Of course the word “conspiracy” makes it sound like a top-secret, well-orchestrated attempt to eliminate these colleges from the higher education landscape. I don’t believe that is particularly the case, but there are certainly some factors that seem to harm HBCUs more than PWIs.
Policies that hurt HBCUs
For those who believe there is a conspiracy afoot, there are all sorts of reasons they believe so. Here are a couple of the most common:
Changes in the PLUS Loan program. In October 2011, the U.S. Department of Education adjusted its lending policies for these popular—and, in many cases, necessary—loans to align more closely with what a traditional bank would require in the way of income and creditworthiness. All colleges took a hit with these changes, but HBCUs lost an estimated $50 million in the first full year these changes took place. For many HBCUs, the college population is made up of first-generation students with parents who often have not set aside the funding for a college education but want to contribute financially. When PLUS Loan eligibility changed, it felt like a blow directed at HBCUs.

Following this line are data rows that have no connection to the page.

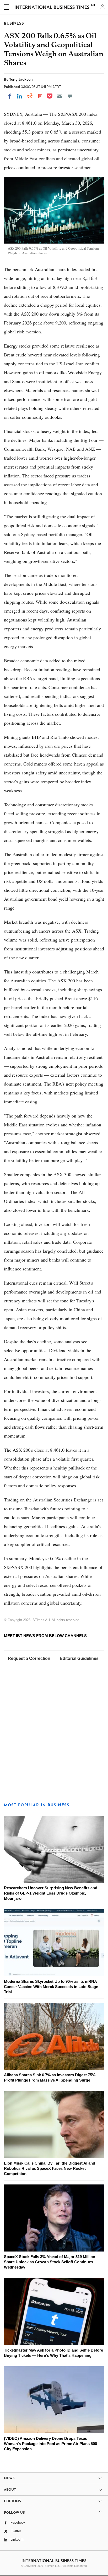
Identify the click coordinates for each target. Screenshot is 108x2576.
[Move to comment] (70, 96)
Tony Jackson (21, 79)
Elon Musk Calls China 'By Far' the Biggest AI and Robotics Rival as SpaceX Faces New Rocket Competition (49, 2168)
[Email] (59, 96)
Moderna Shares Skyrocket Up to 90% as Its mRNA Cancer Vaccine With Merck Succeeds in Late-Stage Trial (51, 1986)
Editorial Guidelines (79, 1658)
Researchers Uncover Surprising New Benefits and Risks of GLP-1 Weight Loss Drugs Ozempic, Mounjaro (50, 1893)
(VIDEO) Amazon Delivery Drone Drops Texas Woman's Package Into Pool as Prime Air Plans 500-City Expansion (51, 2443)
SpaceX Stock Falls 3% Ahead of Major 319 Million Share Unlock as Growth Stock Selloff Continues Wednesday (49, 2261)
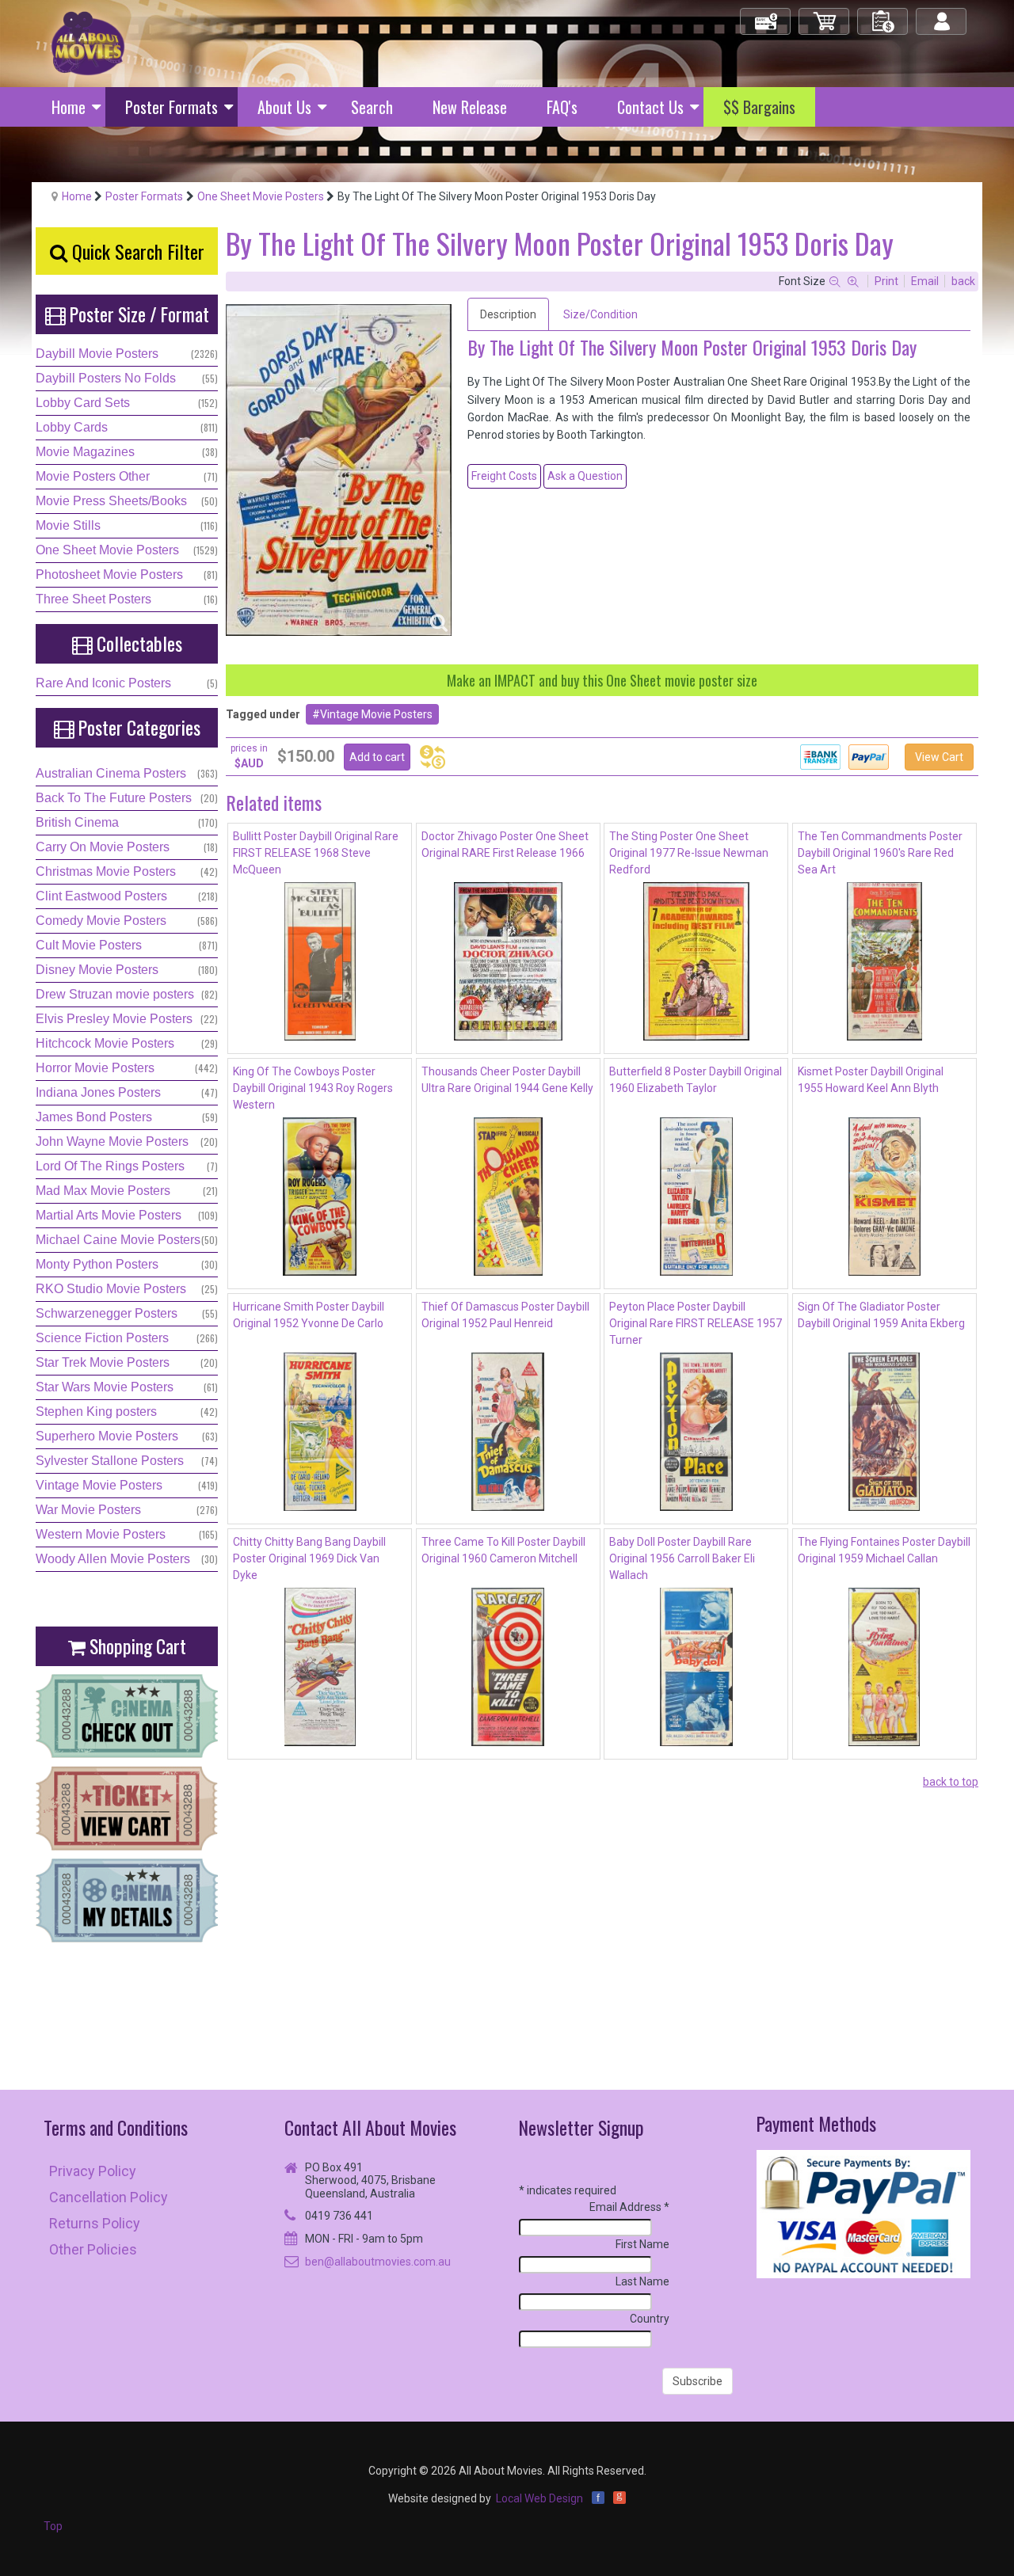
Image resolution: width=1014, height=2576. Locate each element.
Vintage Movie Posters (376, 714)
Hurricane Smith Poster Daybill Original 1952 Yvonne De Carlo (308, 1315)
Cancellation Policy (108, 2197)
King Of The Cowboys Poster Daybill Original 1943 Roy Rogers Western (313, 1088)
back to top (950, 1781)
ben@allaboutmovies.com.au (378, 2261)
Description (508, 314)
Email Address (629, 2207)
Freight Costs (504, 476)
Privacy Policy (92, 2171)
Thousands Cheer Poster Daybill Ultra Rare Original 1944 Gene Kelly (507, 1079)
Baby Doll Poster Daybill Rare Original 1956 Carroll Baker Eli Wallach (682, 1558)
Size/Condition (600, 314)
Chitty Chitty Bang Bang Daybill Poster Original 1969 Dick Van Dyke (309, 1558)
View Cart (939, 757)
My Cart (825, 15)
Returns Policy (94, 2223)
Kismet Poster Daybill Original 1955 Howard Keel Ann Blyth (870, 1079)
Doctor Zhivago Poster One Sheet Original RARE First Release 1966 (505, 844)
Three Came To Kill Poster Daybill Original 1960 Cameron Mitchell (503, 1550)
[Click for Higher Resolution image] (339, 470)
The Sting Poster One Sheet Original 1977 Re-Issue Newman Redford (688, 853)
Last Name (642, 2281)
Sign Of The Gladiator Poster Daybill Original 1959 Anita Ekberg (881, 1315)
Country (649, 2318)
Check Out (766, 15)
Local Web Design (539, 2498)
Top (53, 2526)
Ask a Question (585, 476)
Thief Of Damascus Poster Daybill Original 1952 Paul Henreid (505, 1315)
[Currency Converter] (432, 757)
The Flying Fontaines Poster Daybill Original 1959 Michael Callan (884, 1550)
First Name (642, 2244)
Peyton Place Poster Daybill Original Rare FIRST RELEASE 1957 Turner (695, 1323)
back (963, 281)
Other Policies (93, 2249)
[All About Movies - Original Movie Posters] (88, 42)
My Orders (883, 15)
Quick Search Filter (135, 251)
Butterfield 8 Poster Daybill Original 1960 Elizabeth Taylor (695, 1079)
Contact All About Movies (370, 2127)
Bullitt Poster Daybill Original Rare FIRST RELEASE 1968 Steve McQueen (315, 853)
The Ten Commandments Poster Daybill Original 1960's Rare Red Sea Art (880, 853)
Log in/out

Online schools targeting minorities. Perhaps the largest factor crippling HBCUs today is the prevalence of online college programs. From schools like the University of Phoenix, which is completely online, to individual programs offered by traditional campus schools, students who need college-work-family flexibility are finding it outside HBCU campuses. All demographics have flocked to online schooling, but minorities have been especially targeted. HBCUs traditionally have been viewed as places for underdogs, but online schooling programs have overtaken that space with the combination of convenience and a wide array of programs.
Policies to merge HBCUs. Governors like Louisiana’s Bobby Jindal and Mississippi’s former governor Haley Barbour have announced plans to merge HBCUs with each other or other predominantly White institutions in moves that are intended to slash state operating costs. Treating any two HBCUs as institutions that are alike enough to merge without incident is flawed though. Planning to merge an HBCU with a predominantly white school is even more off-base. These individual schools have their own histories, their own student cultures. Perhaps it makes financial sense to merge HBCUs with others similar in size or scope, but it undermines the collective institutions, undercutting their autonomy and what they can offer to potential students.